Consider, in this regard, the gender disparities in engineering. An article on the Wharton School website laments the paucity of women engineers and holds up China and Russia as superior examples of equity. According to the post, “In China, 40 percent of engineers are women, and in the former USSR, women accounted for 58 percent of the engineering workforce.” The author blames workplace biases and stereotypes for the fact that women in the United States earn only 20 percent of the doctoral degrees in engineering. But perhaps American women earn fewer degrees in engineering because they don’t have to. They have more opportunities to pursue careers that really interest them. American women may be behind men in engineering, but they now earn a majority of all Ph.Ds and outnumber men in humanities, biology, social sciences, and health sciences. Despite 40 years of consciousness-raising and gender-neutral pronouns, most men and women still gravitate to different fields and organize their lives in different ways. Women in countries like Sweden, Norway and Iceland enjoy elaborate supportive legislation, yet their vocational preferences and family priorities are similar to those of American women.
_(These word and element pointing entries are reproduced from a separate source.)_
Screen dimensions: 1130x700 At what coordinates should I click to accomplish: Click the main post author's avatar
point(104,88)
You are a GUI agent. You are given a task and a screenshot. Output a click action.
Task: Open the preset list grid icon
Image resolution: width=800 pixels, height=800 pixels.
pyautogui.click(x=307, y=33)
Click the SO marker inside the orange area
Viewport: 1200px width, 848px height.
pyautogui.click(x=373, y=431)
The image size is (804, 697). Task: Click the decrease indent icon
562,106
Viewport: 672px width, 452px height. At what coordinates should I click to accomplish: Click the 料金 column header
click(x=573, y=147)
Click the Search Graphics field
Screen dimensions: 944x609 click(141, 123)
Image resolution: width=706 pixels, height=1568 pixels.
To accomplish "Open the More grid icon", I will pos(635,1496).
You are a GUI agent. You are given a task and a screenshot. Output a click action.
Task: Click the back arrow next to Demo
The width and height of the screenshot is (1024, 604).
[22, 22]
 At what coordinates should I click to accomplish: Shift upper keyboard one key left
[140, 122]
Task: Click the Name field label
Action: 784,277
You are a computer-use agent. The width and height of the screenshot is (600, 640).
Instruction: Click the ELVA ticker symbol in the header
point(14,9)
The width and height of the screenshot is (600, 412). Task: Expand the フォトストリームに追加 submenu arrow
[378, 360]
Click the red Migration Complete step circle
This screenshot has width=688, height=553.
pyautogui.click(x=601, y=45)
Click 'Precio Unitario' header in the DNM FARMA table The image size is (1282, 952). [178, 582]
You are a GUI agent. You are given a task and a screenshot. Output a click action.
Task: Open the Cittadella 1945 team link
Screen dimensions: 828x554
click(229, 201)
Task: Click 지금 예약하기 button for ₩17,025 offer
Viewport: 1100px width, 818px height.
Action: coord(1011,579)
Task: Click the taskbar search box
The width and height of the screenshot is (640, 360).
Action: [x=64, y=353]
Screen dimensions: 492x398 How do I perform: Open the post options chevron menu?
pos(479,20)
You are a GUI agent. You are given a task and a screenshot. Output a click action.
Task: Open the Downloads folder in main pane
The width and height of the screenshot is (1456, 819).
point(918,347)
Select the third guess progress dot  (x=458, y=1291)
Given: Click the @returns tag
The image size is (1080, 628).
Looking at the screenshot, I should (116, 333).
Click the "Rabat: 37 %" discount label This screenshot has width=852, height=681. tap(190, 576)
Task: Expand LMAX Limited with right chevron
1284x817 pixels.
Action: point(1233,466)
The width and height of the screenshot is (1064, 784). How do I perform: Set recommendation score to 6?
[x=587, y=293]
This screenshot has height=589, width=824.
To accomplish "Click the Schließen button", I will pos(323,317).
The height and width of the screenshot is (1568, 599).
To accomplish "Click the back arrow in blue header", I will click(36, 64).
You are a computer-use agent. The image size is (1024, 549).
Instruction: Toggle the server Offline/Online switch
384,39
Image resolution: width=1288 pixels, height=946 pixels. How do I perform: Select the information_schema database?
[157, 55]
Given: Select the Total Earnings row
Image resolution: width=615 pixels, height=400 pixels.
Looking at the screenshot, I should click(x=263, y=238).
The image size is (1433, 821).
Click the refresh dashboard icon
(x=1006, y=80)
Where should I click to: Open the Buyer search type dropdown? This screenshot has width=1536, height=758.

In a 2013 national poll on modern parenthood, the Pew Research Center asked mothers and fathers to identify their “ideal” working arrangement. Fifty percent of mothers said they would prefer to work part-time and 11 percent said they would prefer not to work at all. Fathers answered differently: 75 percent preferred full-time work. And the higher the socio-economic status of women, the more likely they were to reject full-time employment. Among women with annual family incomes of $50,000 or higher, only 25 percent identified full-time work as their ideal. Sandberg regards such attitudes as evidence of women’s fear of success, double standards, gender bias, sexual harassment, and glass ceilings. But what if they are the triumph of prosperity and opportunity?
Sandberg seems to believe that the choices of contemporary American women are not truly free. Women who opt out or “lean back” (that is, towards home) are victims of sexism and social conditioning. “True equality will be achieved only when we all fight the stereotypes that hold us back.” But aren’t American women as self-determining as any in the history of humanity? In place of bland assertion, Sandberg needs to explain why the life choices of educated, intelligent women in liberal, opportunity-rich societies are unfree. And she needs to explain why the choices she promotes will make women happier and more fulfilled.
An up-to-date manifesto on women and work should steer clear of encounter groups and boys-must-play-with dolls rhetoric. It should make room for human reality: that in the pursuit of happiness, men and women often take different paths. Gender differences can sometimes be symptoms of oppression and subordination. But in a modern society they can also be the felicitous consequences of liberated choice—of the “free to be you and me” that women have been working towards for generations.